Exercise directions =>
Copy out the listing lines word for word, from the line with "Task: Deselect the" up to and including the line with "1540x784 pixels. click(1278, 736)".

(Item position listing)
>>>>

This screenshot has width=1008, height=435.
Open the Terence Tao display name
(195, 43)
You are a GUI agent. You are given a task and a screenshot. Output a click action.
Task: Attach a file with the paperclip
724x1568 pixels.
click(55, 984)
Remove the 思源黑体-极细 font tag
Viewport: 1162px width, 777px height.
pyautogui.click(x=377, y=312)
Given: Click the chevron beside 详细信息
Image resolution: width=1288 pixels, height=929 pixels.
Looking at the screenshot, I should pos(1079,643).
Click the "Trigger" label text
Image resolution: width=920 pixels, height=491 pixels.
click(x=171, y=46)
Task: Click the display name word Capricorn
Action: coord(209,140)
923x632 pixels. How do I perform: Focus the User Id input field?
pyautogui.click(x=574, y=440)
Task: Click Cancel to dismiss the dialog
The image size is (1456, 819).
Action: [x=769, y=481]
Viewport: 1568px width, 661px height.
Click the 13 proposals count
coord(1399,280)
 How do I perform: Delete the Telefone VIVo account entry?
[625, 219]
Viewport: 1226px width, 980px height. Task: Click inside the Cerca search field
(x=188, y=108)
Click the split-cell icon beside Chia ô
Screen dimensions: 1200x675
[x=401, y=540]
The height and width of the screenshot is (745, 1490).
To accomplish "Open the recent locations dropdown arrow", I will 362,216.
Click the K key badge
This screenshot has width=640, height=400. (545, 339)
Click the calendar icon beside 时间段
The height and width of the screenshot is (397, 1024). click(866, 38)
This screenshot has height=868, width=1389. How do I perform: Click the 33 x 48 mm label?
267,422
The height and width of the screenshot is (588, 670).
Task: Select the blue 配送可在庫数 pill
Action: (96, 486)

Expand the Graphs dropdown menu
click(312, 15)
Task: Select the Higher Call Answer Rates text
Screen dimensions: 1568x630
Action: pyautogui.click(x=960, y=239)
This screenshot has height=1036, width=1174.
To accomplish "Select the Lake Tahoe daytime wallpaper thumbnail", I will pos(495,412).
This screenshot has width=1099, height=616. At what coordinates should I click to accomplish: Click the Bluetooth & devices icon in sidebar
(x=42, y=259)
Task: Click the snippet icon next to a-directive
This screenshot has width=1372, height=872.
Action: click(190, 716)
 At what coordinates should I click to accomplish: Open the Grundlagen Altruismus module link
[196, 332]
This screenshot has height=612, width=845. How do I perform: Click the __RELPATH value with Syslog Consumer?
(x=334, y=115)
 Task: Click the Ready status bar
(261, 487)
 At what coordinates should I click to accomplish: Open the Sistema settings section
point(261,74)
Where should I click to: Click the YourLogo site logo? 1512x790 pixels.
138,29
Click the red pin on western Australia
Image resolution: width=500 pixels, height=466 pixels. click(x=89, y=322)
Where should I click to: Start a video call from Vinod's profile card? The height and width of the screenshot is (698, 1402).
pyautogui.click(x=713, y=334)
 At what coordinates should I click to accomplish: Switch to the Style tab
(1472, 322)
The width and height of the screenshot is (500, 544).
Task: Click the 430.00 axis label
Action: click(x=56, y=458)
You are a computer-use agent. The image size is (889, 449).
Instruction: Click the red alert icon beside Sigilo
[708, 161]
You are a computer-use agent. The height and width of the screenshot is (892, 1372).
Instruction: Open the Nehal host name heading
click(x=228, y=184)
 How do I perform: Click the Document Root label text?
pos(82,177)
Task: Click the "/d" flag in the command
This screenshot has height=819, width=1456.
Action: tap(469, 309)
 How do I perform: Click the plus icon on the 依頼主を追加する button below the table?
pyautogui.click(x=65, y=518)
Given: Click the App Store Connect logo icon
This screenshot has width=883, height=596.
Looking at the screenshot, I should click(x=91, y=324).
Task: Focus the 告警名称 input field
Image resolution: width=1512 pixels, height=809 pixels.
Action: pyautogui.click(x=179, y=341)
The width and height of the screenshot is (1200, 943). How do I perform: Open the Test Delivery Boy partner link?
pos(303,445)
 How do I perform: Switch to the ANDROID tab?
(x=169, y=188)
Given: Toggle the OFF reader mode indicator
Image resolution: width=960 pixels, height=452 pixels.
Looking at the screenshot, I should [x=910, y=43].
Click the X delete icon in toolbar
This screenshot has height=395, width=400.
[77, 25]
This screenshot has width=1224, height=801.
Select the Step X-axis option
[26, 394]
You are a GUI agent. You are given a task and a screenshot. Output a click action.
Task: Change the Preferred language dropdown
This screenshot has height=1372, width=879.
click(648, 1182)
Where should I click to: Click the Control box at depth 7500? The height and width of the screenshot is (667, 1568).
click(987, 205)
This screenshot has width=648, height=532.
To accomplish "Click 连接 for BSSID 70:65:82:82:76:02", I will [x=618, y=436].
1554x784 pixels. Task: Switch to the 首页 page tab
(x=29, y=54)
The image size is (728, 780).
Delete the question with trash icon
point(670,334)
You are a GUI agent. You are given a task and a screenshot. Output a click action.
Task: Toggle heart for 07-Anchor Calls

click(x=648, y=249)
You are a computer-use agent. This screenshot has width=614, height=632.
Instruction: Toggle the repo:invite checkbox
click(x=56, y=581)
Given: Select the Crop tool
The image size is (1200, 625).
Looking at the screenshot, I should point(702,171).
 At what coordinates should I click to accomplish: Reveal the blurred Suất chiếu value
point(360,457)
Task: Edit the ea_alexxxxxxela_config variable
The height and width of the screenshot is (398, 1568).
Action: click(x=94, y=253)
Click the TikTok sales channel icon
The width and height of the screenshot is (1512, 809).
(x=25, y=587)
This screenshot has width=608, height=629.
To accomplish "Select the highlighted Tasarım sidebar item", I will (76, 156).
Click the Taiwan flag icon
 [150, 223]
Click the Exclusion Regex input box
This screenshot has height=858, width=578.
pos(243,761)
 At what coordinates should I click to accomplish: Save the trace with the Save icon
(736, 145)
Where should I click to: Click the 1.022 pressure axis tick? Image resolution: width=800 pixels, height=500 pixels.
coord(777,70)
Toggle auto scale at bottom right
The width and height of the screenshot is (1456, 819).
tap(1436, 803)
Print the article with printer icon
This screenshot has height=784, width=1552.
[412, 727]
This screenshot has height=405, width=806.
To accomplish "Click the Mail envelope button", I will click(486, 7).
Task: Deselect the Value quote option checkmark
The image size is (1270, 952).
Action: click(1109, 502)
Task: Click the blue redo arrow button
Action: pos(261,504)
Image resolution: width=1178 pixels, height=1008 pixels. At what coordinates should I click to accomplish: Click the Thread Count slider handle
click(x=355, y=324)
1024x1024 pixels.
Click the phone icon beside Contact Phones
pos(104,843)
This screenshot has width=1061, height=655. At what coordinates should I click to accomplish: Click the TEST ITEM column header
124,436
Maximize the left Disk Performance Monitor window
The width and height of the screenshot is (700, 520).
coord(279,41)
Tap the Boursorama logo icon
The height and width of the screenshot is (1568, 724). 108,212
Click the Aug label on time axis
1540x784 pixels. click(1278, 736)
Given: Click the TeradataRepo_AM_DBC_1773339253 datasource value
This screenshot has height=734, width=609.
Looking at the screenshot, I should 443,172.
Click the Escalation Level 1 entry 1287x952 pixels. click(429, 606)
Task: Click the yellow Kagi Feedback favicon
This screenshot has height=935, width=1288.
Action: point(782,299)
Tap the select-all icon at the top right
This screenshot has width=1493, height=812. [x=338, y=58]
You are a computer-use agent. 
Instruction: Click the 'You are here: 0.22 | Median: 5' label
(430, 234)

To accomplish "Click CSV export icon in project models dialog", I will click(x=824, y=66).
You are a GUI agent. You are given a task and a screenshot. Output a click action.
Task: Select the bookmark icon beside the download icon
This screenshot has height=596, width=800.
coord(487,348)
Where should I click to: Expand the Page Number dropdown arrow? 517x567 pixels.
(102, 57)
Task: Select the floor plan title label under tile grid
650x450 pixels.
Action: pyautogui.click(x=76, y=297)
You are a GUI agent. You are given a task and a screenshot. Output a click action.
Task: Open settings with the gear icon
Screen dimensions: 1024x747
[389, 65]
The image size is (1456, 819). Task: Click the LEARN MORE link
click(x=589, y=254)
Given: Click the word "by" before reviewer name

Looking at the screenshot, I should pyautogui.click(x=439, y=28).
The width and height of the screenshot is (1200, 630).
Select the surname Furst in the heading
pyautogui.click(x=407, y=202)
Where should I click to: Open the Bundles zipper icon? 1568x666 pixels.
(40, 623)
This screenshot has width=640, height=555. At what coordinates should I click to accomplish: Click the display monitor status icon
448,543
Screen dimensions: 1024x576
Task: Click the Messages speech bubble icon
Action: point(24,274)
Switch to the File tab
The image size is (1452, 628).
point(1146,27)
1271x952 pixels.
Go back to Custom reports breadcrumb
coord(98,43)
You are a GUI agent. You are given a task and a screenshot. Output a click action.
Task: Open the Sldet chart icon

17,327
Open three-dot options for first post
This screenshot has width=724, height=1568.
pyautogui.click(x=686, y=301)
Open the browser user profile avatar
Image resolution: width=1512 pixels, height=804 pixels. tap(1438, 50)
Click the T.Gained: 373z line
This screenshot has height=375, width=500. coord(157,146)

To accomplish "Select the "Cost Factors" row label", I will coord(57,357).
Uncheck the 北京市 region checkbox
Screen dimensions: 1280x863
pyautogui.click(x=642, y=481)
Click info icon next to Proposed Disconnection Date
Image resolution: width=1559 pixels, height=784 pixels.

<<<<

Task output =>
Task: Deselect the Value quote option checkmark
The image size is (1270, 952).
Action: click(1109, 502)
Task: Click the blue redo arrow button
Action: pos(261,504)
Image resolution: width=1178 pixels, height=1008 pixels. At what coordinates should I click to accomplish: Click the Thread Count slider handle
click(x=355, y=324)
1024x1024 pixels.
Click the phone icon beside Contact Phones
pos(104,843)
This screenshot has width=1061, height=655. At what coordinates should I click to accomplish: Click the TEST ITEM column header
124,436
Maximize the left Disk Performance Monitor window
The width and height of the screenshot is (700, 520).
coord(279,41)
Tap the Boursorama logo icon
The height and width of the screenshot is (1568, 724). 108,212
Click the Aug label on time axis
1540x784 pixels. click(1278, 736)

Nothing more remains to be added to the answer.